L'iconographie des nouveaux mondes : l'Asie
Atlas catalan
Attribué à Abraham Cresques, 1375.
Manuscrit enluminé sur parchemin, 12 demi-feuilles de 64 x 25 cm chacune
BnF, département des Manuscrits, Espagnol 30, tableaux III et IV
© Bibliothèque nationale de France
Aux conventions cartographiques élaborées dès le XIIIe siècle se sont ajoutées progressivement des évocations pittoresques, dues à des artistes, peintres ou enlumineurs, de la faune, de la flore, des peuples, des modes d’habitation et de navigation des mondes nouveaux. Les cartes portulans invitent à la découverte d’un ailleurs et d’une altérité.
Le document connu sous le nom d’Atlas catalan est un recueil de six cartes et schémas commentés, dessinés sur parchemin et collés recto verso sur des ais de bois plus hauts que larges (64 x 25 cm). Les feuilles de vélin qui reliaient l’ouvrage se sont rompues avec le temps. Les deux premières planches portent une traduction en catalan de l’Imago mundi d’Honorius Augustodunensis, description du monde très répandue au Moyen Âge, et un grand calendrier circulaire ainsi que des signes astrologiques. Les planches suivantes, mises bout à bout, composent une représentation du monde en quatre cartes, deux pour l’Orient, de la Chine au golfe Persique, et deux pour l’Occident méditerranéen, de la mer Noire à l’Angleterre. Le sens de lecture, d’est en ouest, est le même que celui des grandes mappemondes circulaires du XIIIe siècle, comme la mappemonde d’Ebstorf, orientée l’est en haut. Le contenu de la carte, notamment pour la toponymie de la partie asiatique, provient de textes antiques mais aussi du récit de Marco Polo et de sources arabes. La structure des cartes, sillonnées de lignes des vents même pour les parties continentales, et la toponymie de la Méditerranée, de l’Europe et de l’Afrique correspondent aux cartes portulans catalanes de l’époque.
Pour la première fois dans la cartographie occidentale, l’Inde a une forme triangulaire, mais on ne voit pas la pointe sud. Les noms des ports de l’Inde occidentale s’inspirent de la cartographie arabe de l’époque.
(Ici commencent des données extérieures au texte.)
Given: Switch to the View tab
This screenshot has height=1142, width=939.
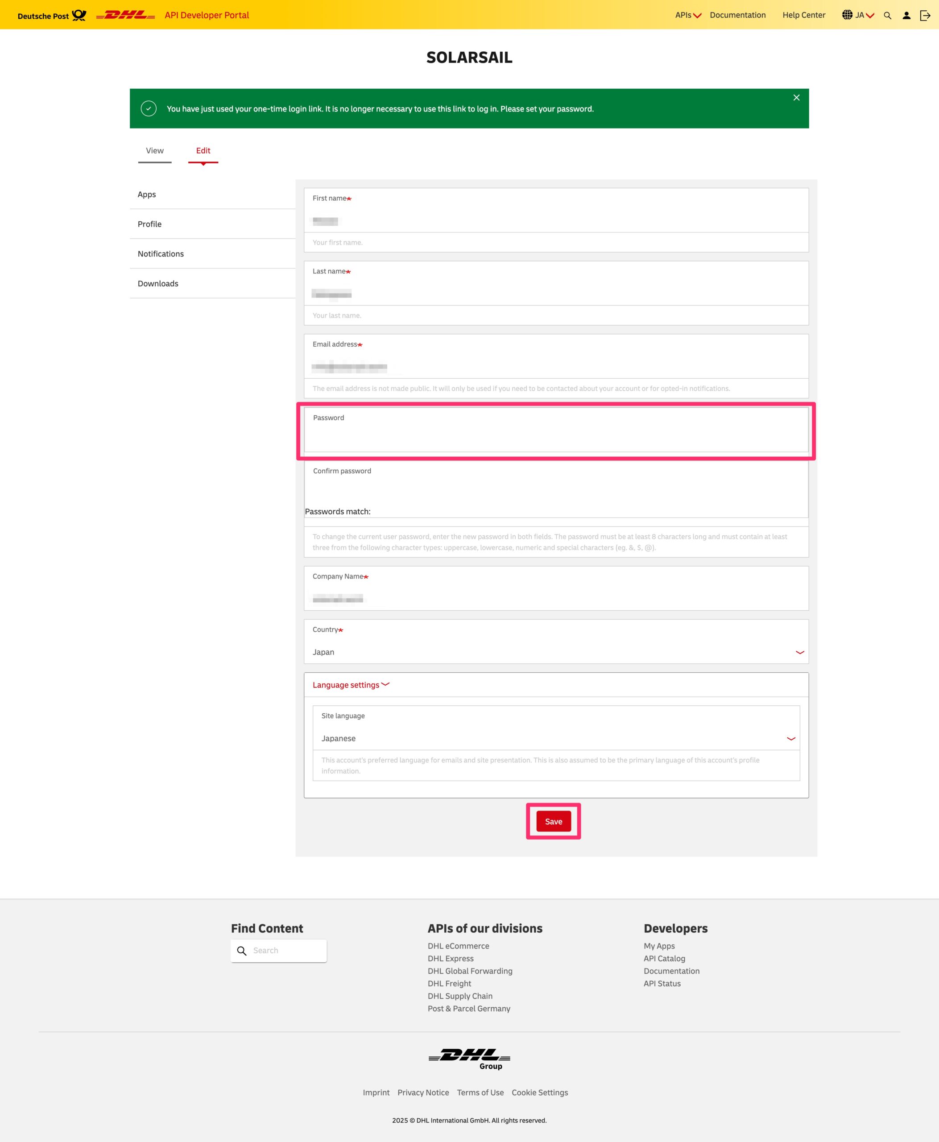Looking at the screenshot, I should (155, 151).
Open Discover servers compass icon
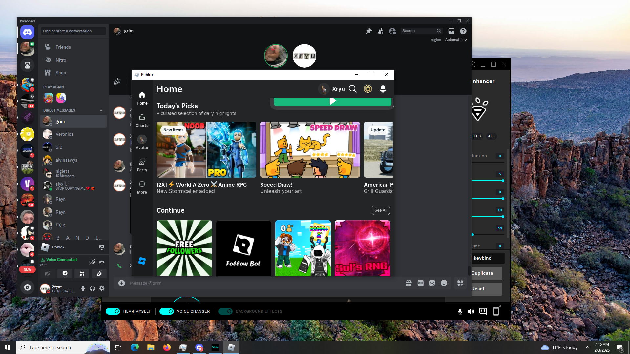The height and width of the screenshot is (354, 630). coord(27,287)
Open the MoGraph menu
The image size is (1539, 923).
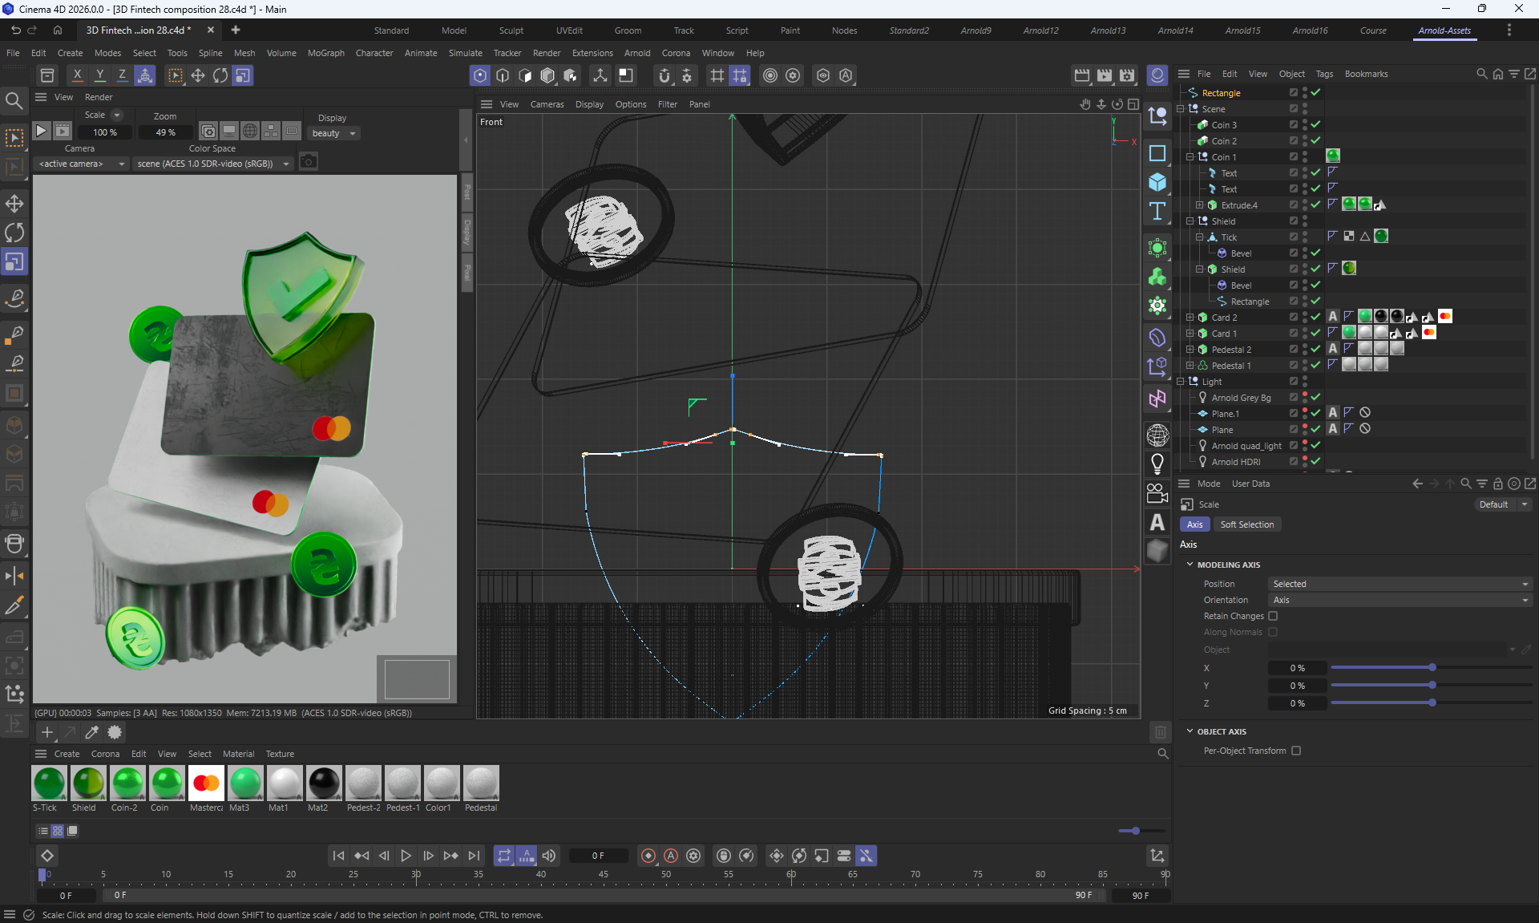click(325, 53)
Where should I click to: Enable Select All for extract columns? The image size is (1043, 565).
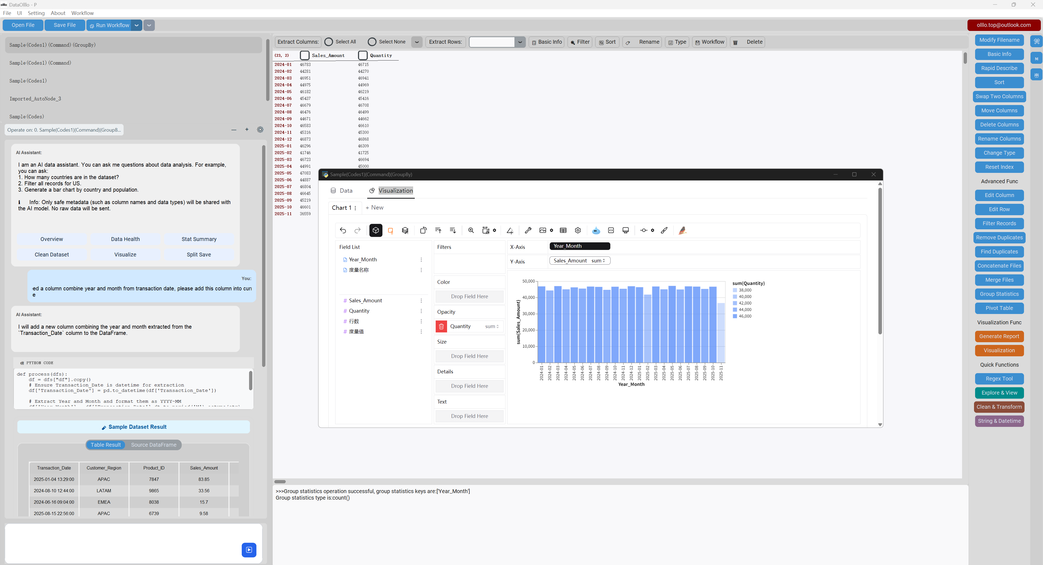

En-dessous du souverain de Delhi (« Lo Rey Delli »), on reconnaît le golfe de Cambay et le Gudjerat d’où venaient les marchands indiens, avec ses principales villes portuaires : Goga et Barochi (Broach).
L’Atlas catalan est daté de 1375, d’après son calendrier, et nous savons qu’il se trouvait dans la bibliothèque de Charles V grâce à l’inventaire qui en a été fait en 1380. Par ailleurs, une lettre de l’infant d’Aragon du 5 novembre 1381 demande l’envoi d’une mappemonde de ce genre au nouveau roi de France, Charles VI, en invitant à consulter son auteur, Cresques le juif, de Majorque, pour en avoir l’explication.